XII - Corvil rime avec souvenirs


Je dors plutôt profondément, pour une fois. Cependant, je ne rêve pas, je cauchemarde. Je rêve d'une Nation familière, détruite par les Ténèbres. J'entends dans ce cauchemar, des hurlements de terreur, des cris déchirants de douleur. Tout est détruit, tout est remplacé par les Ténèbres envahissants, qui brûlent l'âme de ces pauvres gens... pour qu'à la fin, il ne reste plus que de la cendre.

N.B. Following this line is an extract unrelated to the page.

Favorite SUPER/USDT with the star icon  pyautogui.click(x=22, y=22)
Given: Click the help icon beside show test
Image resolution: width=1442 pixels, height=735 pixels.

Je me réveille en sursaut, mon coeur battant la chamade. Je me suis assise, la main sur la poitrine, j'inspire et j'expire par la bouche afin de calmer ma respiration puis des bribes me viennent jusqu'aux oreilles.

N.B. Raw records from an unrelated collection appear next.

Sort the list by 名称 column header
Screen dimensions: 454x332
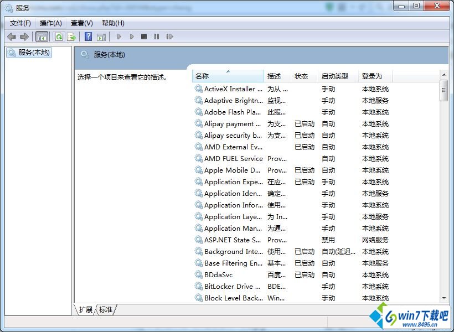click(x=228, y=76)
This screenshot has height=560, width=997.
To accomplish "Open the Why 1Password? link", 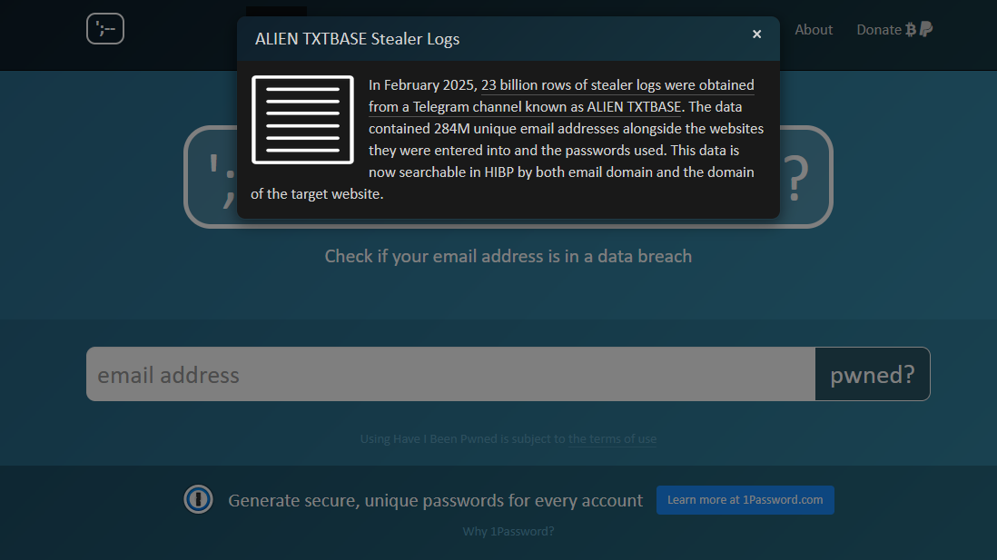I will point(508,532).
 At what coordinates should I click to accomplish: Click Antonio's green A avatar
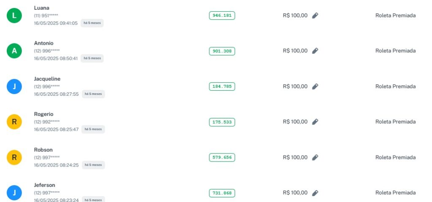(14, 51)
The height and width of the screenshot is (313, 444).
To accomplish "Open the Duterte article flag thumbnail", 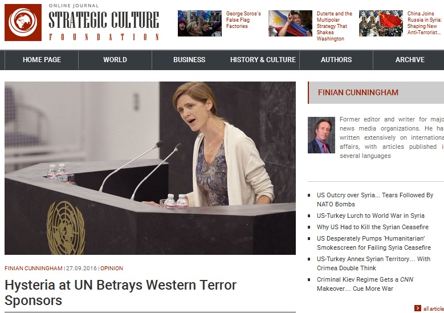I will [290, 23].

— Je le sens bien qu'elle ne me fait nullement confiance, murmure quelqu'un.

— Laisse lui du temps, elle ne se souvient plus de nous, rétorque Tristan en chuchotant également.

Je reconnais facilement l'intonation de sa voix grave.

— Du temps, nous n'en avons pas.

— Je ne peux que la comprendre Andreï, après ce que tu as fait... tu as bien de la chance que nous avons un pacte car ta tête ne reposerait déjà plus sur tes épaules à cette heure.

— Je m'en voudrai toute ma vie, Tristan, tu entends ? Tu pourras tenter de me faire culpabiliser autant que tu le souhaites, mais je suis déjà au courant de ce que j'ai fait et je vis avec. Je vis avec beaucoup trop de choses dans ma pauvre petite tête. J'ai tellement de cauchemars qui se répètent dans mon esprit que je suis à deux doigts de finir fou. Alors garde tes paroles et va donc jouer les bourreaux avec quelqu'un d'autre. Nous sommes censés être alliés.

Un court silence plane.

— Nous n'avons jamais été alliés et nous ne serons jamais alliés.

Lorsque j'entends que Tristan vient par ici, je me rallonge et ferme les yeux, faisant mine de dormir le temps qu'il passe. Puis je sens que quelqu'un me secoue doucement. Je rouvre les yeux et fais face à Andrei.

— Nous sommes arrivés, Chloé.

Il m'aide à me relever, nous remontons sur le pont et je peux admirer cette Nation qui se rapproche de nous à mesure que le bateau avance. Corvil semble plus petit que Panterm, le port au loin me paraît bien exploité mais on dirait que personne n'y travaille. Il faut dire que les Ténèbres ayant envahis nos Nations, le peuple craint de sortir jour et nuit.

Il est difficile de distinguer la journée et la nuit, les deux se ressemblent tellement... Peut-être dormons nous le jour et sommes réveillés la nuit. Très peu d'indices peuvent nous permettre de nous repérer dans le temps.

J'ai la sensation de n'avoir connu que cela mais à la fois, un étrange sentiment m'envahit et le laisse croire le contraire.

Lorsque le bateau amarre, nous descendons de celui-ci. J'ose imaginer que Corvil devait être une Nation fleurissante fut un temps. Le port est grand et bien aménagé, de quoi permettre à des centaines de personnes d'avoir un travail.

Je suis mes « amis » dans les rues que je trouve bien abîmées. Le port laisse une belle image mais le reste semble se perdre et mourir petit à petit. Je me rends alors compte que le pouvoir de Lucius s'étend bien au delà de Panterm, c'en est terrifiant. Sa puissance est infinie, je n'en avais pas tant conscience quand j'étais enfermée dans le palais.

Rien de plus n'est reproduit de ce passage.